* _EXERCISE BRIEF_
Give back the line that contains "Kontakt (31, 2510)" and every following line, exactly as they appear, through the end of the data.

::::::::

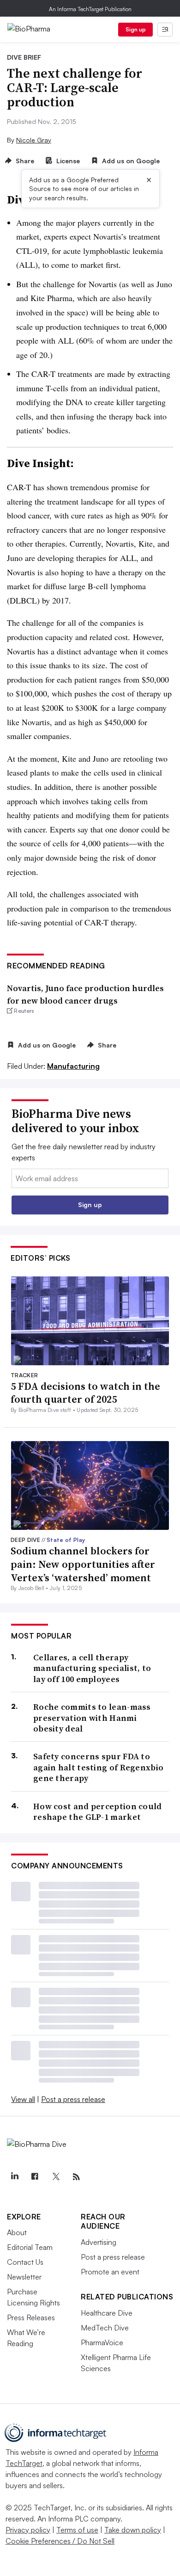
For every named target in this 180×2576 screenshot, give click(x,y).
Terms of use (77, 2529)
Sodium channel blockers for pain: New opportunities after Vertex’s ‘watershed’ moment (83, 1564)
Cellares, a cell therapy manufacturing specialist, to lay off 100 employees (92, 1668)
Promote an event (110, 2271)
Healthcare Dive (106, 2312)
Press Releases (31, 2317)
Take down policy (132, 2529)
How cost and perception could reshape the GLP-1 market (97, 1812)
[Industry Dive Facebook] (35, 2177)
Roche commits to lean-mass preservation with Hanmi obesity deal (92, 1717)
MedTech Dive (105, 2327)
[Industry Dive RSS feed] (76, 2177)
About (17, 2232)
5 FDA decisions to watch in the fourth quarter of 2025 (85, 1392)
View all (23, 2099)
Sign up (136, 29)
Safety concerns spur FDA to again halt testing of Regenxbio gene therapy (98, 1767)
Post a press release (73, 2099)
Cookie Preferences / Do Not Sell (60, 2540)
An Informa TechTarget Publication (90, 9)
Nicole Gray (33, 140)
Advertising (98, 2242)
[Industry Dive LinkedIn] (14, 2177)
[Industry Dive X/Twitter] (55, 2177)
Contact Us (25, 2262)
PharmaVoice (102, 2342)
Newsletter (24, 2276)
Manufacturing (73, 1066)
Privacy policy (28, 2529)
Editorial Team (30, 2247)
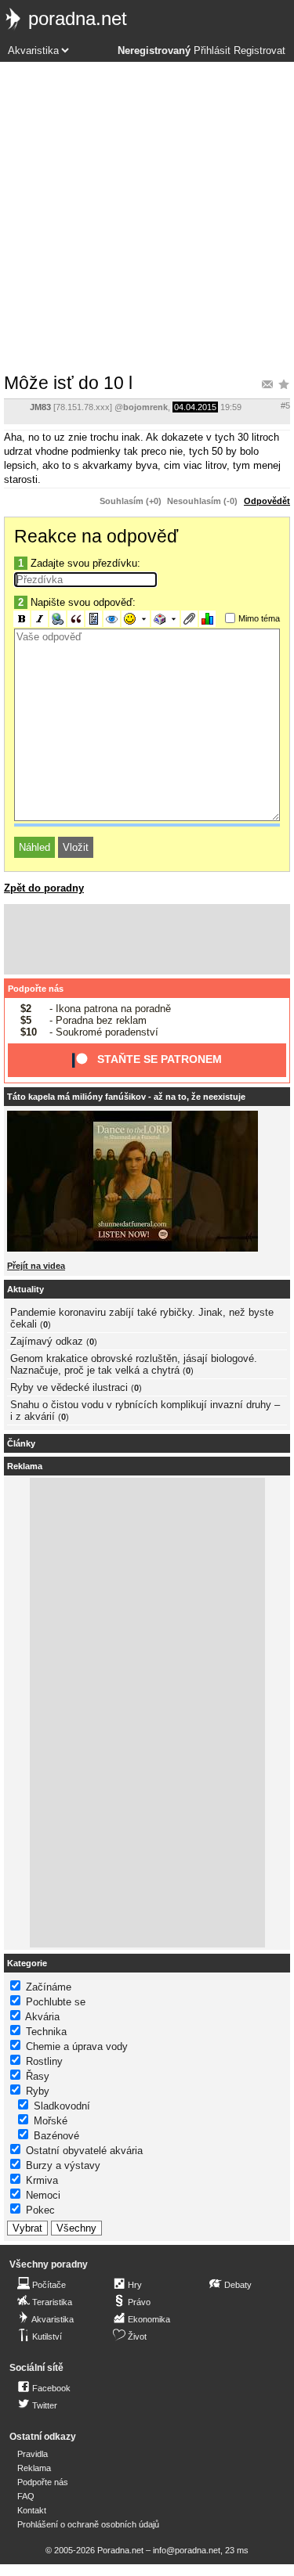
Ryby (37, 2091)
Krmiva (42, 2180)
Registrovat (259, 50)
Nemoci (43, 2195)
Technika (46, 2031)
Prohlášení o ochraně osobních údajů (88, 2524)
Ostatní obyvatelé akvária (84, 2150)
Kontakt (31, 2510)
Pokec (40, 2210)
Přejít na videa (36, 1265)
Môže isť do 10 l (68, 383)
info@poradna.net (186, 2550)
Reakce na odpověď (96, 536)
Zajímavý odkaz (46, 1341)
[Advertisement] (147, 216)
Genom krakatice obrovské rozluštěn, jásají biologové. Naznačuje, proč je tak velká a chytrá (133, 1364)
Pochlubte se (55, 2002)
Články (21, 1443)
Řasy (37, 2076)
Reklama (34, 2468)
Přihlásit (212, 50)
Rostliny (44, 2061)
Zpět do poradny (44, 888)
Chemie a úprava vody (77, 2046)
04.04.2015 (195, 407)
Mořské (50, 2121)
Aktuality (25, 1289)
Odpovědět (267, 501)
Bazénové (56, 2136)
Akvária (42, 2017)
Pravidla (32, 2454)
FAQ (25, 2496)
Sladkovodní (62, 2106)
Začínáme (48, 1987)
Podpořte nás (36, 988)
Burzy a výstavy (63, 2165)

::::::::

* _TASK ANSWER_
Kontakt (31, 2510)
Pokec (40, 2210)
Přejít na videa (36, 1265)
Môže isť do 10 l (68, 383)
info@poradna.net (186, 2550)
Reakce na odpověď (96, 536)
Zajímavý odkaz (46, 1341)
[Advertisement] (147, 216)
Genom krakatice obrovské rozluštěn, jásají biologové. Naznačuje, proč je tak velká a chytrá (133, 1364)
Pochlubte se (55, 2002)
Články (21, 1443)
Řasy (37, 2076)
Reklama (34, 2468)
Přihlásit (212, 50)
Rostliny (44, 2061)
Zpět do poradny (44, 888)
Chemie a úprava vody (77, 2046)
04.04.2015 (195, 407)
Mořské (50, 2121)
Aktuality (25, 1289)
Odpovědět (267, 501)
Bazénové (56, 2136)
Akvária (42, 2017)
Pravidla (32, 2454)
FAQ (25, 2496)
Sladkovodní (62, 2106)
Začínáme (48, 1987)
Podpořte nás (36, 988)
Burzy a výstavy (63, 2165)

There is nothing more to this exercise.